28 julio 2009

SUBIDOS AL CABALLO DE LA VICTORIA. ESTO SON

Mientras los empresarios pijotean un ofrecimiento en la Comisión de Salario Mínimo Vital y Móvil, donde el pedido de máxima es de 2000 pesos (sobre una canasta familiar que ronda los $ 3700), los dirigentes agropecuarios aseguran que si ellos no tienen soluciones inmediatas “habrá problemas más grandes”.

En un nuevo capítulo de la fabulosa apretada a la que los “patrones de estancia” nos han acostumbrado a los mortales comunes, estos señores que atraviesan una situación que autorotulan como insostenible, (aunque lo que están discutiendo es la plata que puedan ganar y no la que no tienen para llegar a fin de mes), realizaron una nueva asamblea en el predio de la Sociedad Rural, en la que mostraron sus dotes de conductores.

Subidos al caballo de la victoria obtenida en la última elección, los “productores” no se guardaron ni una sola de todas las demostraciones de intolerancia que los muestra tal cual son.

Desde la exigencia a que sus pedidos tienen que tener respuesta si o si (¿cuál será el sentido que tienen de diálogo?) hasta la comparación del gobernador de la provincia de Buenos Aires con un travesti, demuestran el nivel y la clase de dirigentes que son estos señores. Y no es por salir en defensa del motonauta, ni remotamente, pero queda claro que tratar a alguien de “travesti” es un claro insulto para los hombres del campo. Así de abiertos son.

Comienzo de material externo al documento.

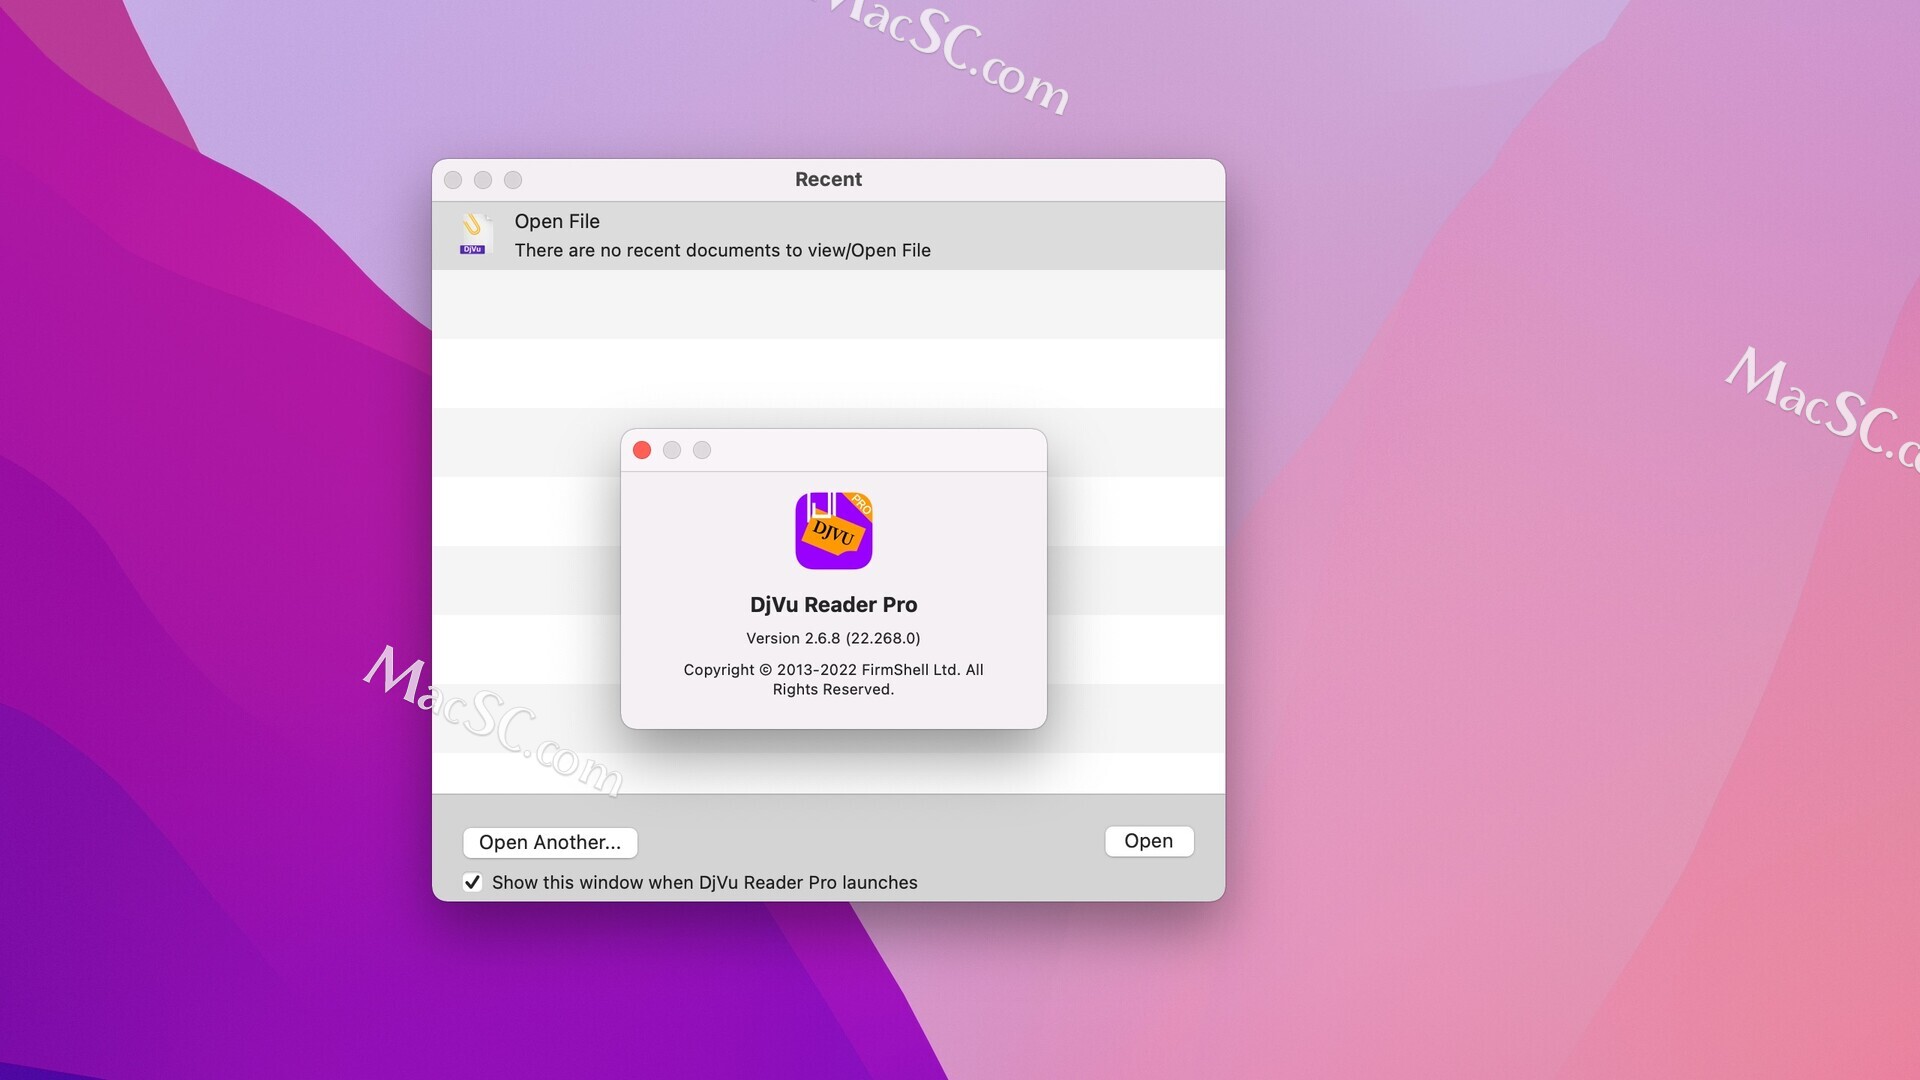Click the DjVu Reader Pro title in About dialog
1920x1080 pixels.
pyautogui.click(x=833, y=604)
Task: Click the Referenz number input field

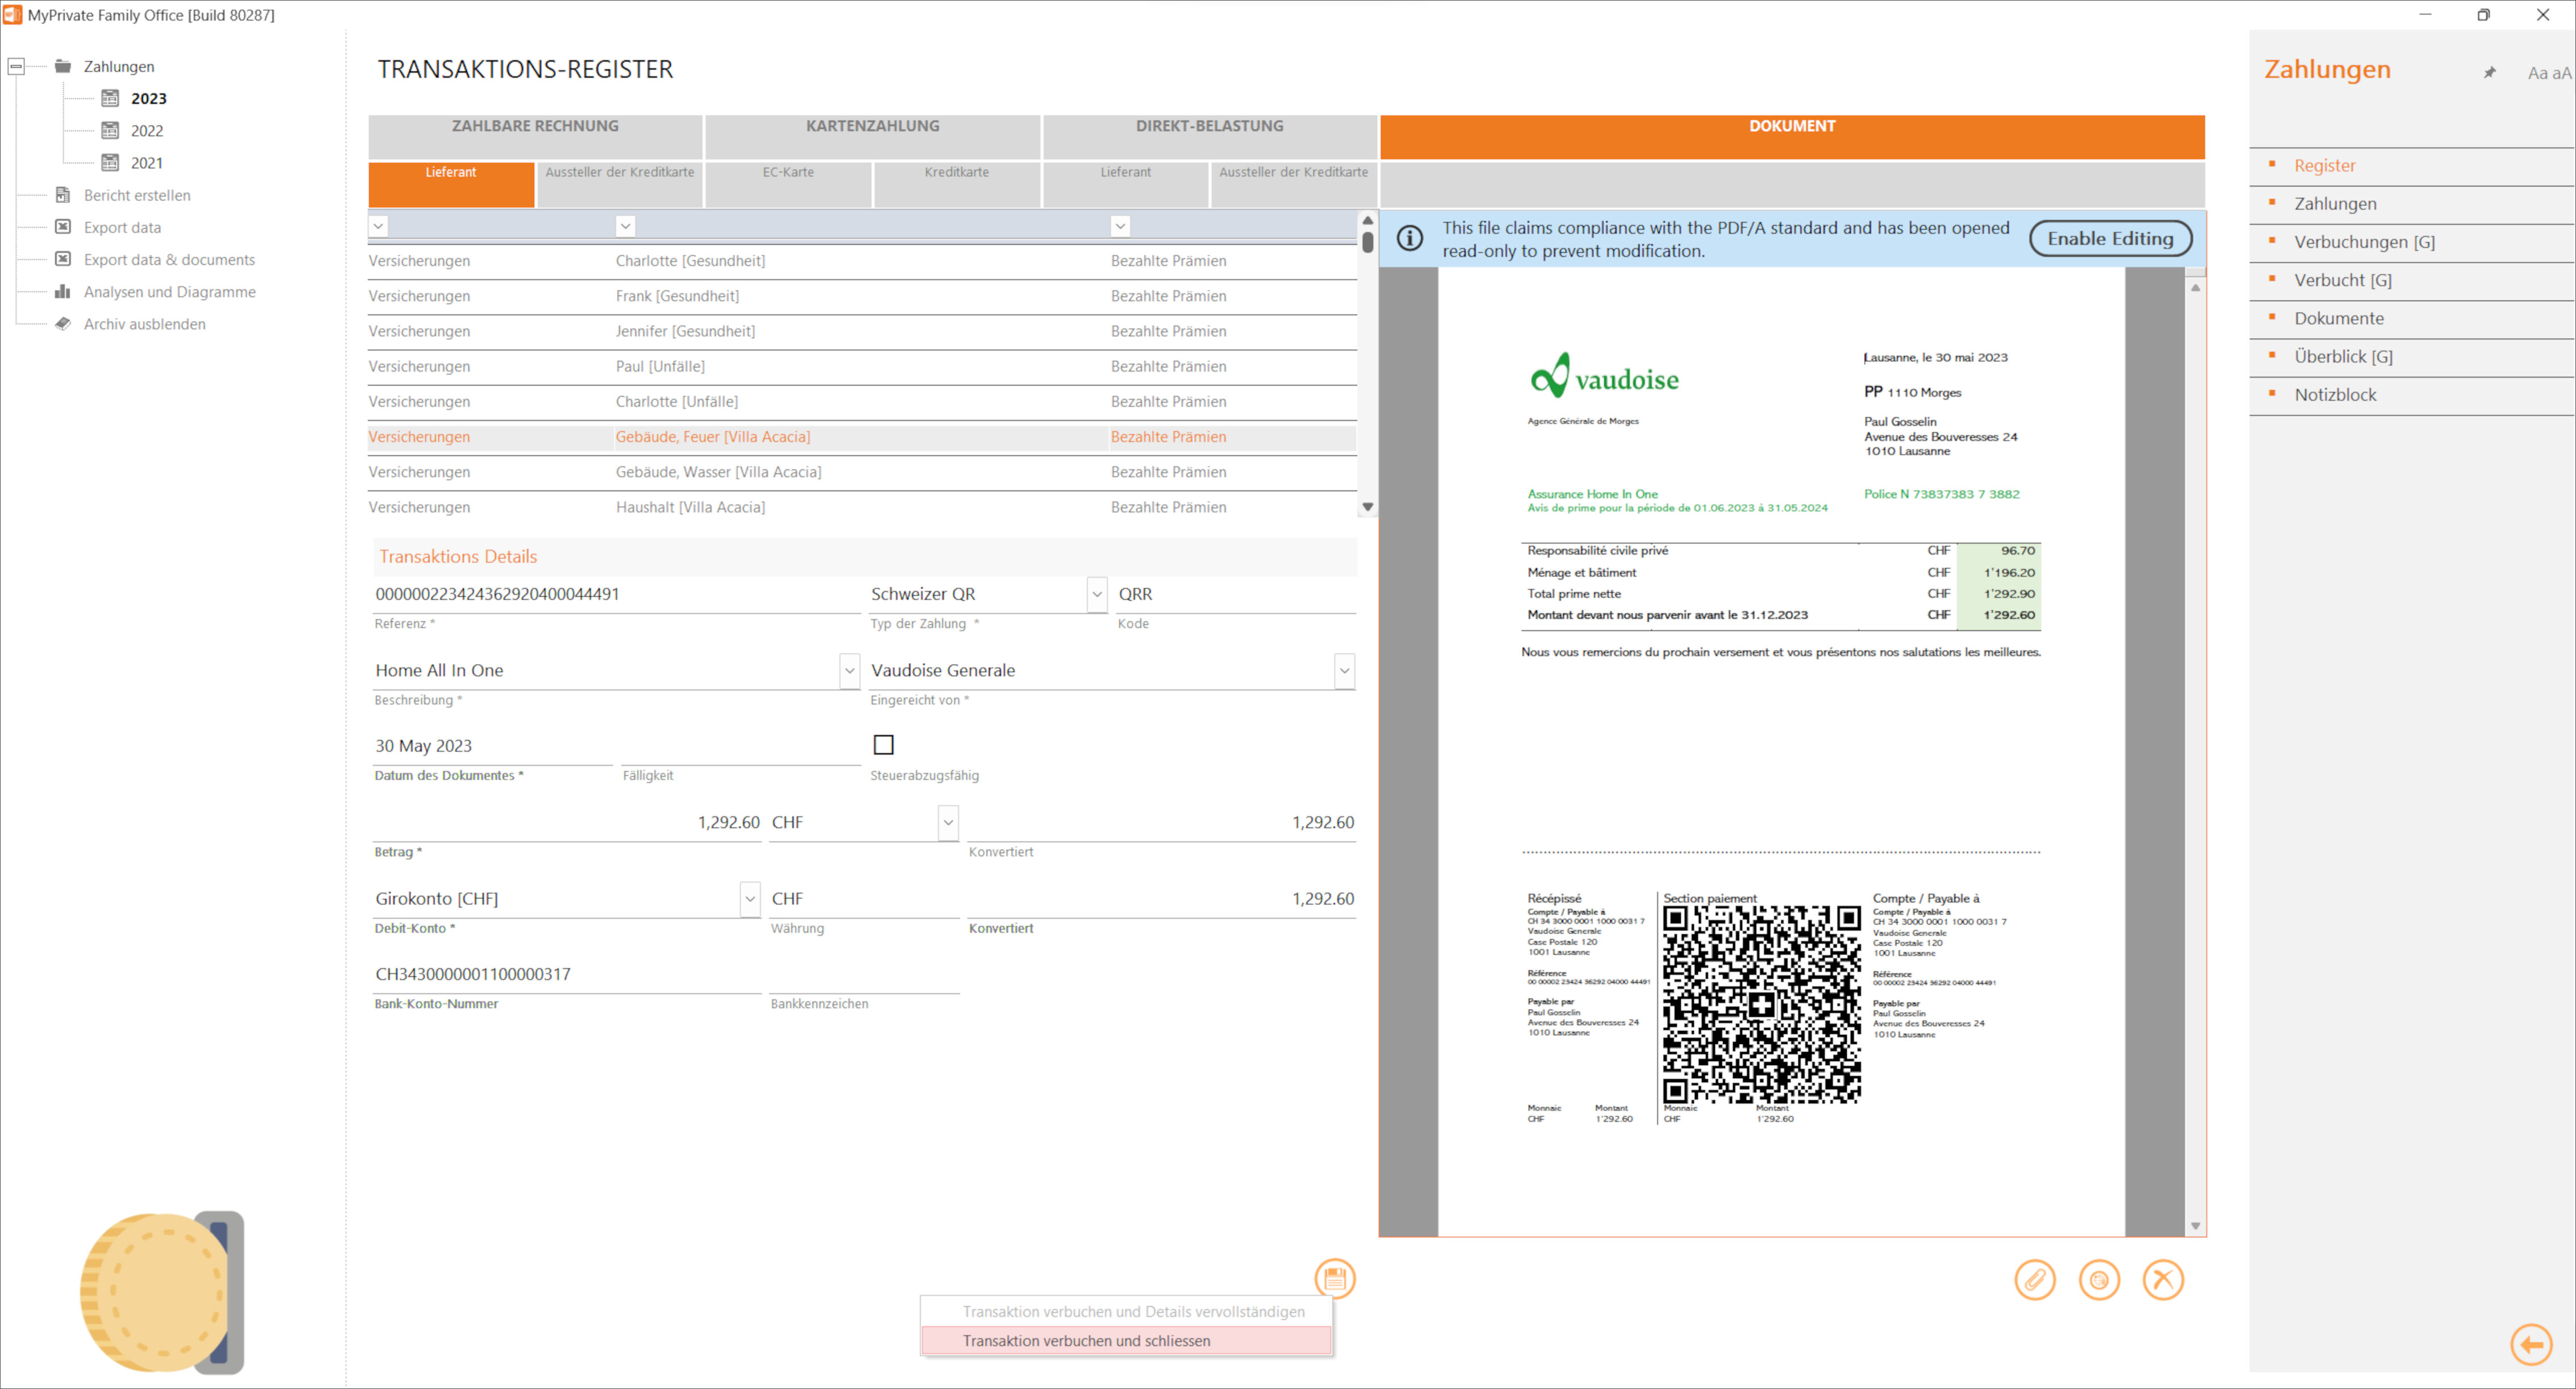Action: [x=615, y=594]
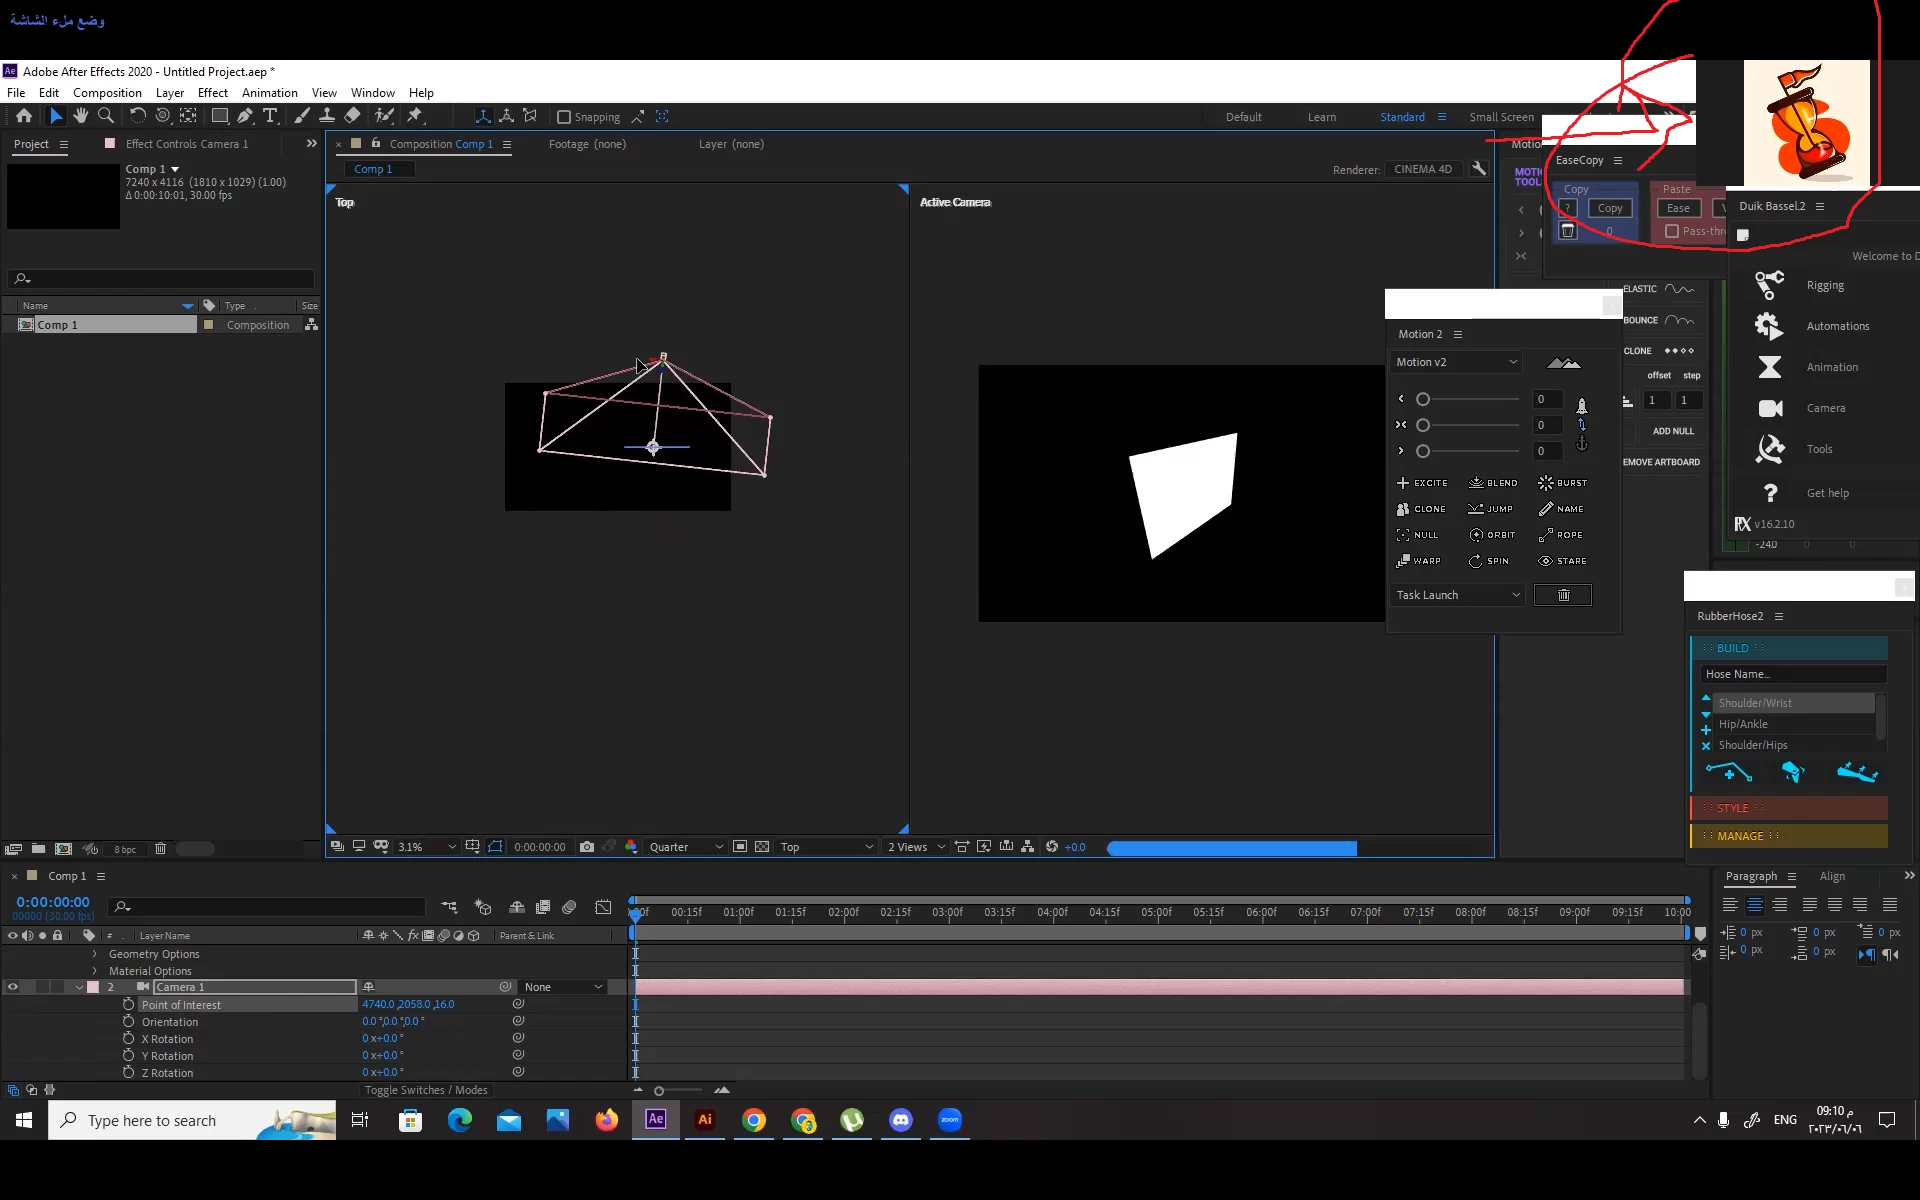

Pero claro, como no van a serlo, si la bendición y consejo para ir al diálogo se la pidieron al capo local de la mismísima iglesia católica.

• De tan Oli Garcas, espantan aliados

Cómo habrán estado de descocidos los tipos, que hasta el propio Solá, que los ha venido apoyando, decidió salir a decir que se pasaron de rosca.

Y más tarde, fue Alfonsinito, que también salió a aclarar que lo que piden los patrones del campo, no va a contar con el apoyo del radialismo. Que se vayan olvidando de bajar las retenciones a la soja al 25%.

Sin embargo en el plano de la beligerancia, la justificación, la de siempre, estuvo a la orden del día. “El gobierno ha tenido exabruptos más fuertes todavía”, fue el justificativo (que al mismo tiempo reconoce que se les sale la cadena) esgrimido por Garetto, el capo de Coninagro.


Para Buzzi, sin embargo, un día después, y apenas pasados los vahos de la euforia le alcanzó con reconocer que “no fue conveniente” el tono de las palabras que ni él, ni ninguno de sus compañeritos rurales, se preocupó por medir unas horas antes, cuando él mismo pidió a viva voz que se eliminen las retenciones a la soja (contradiciendose a si mismo con lo dicho unos meses atrás, y con el interés de sus propios representados).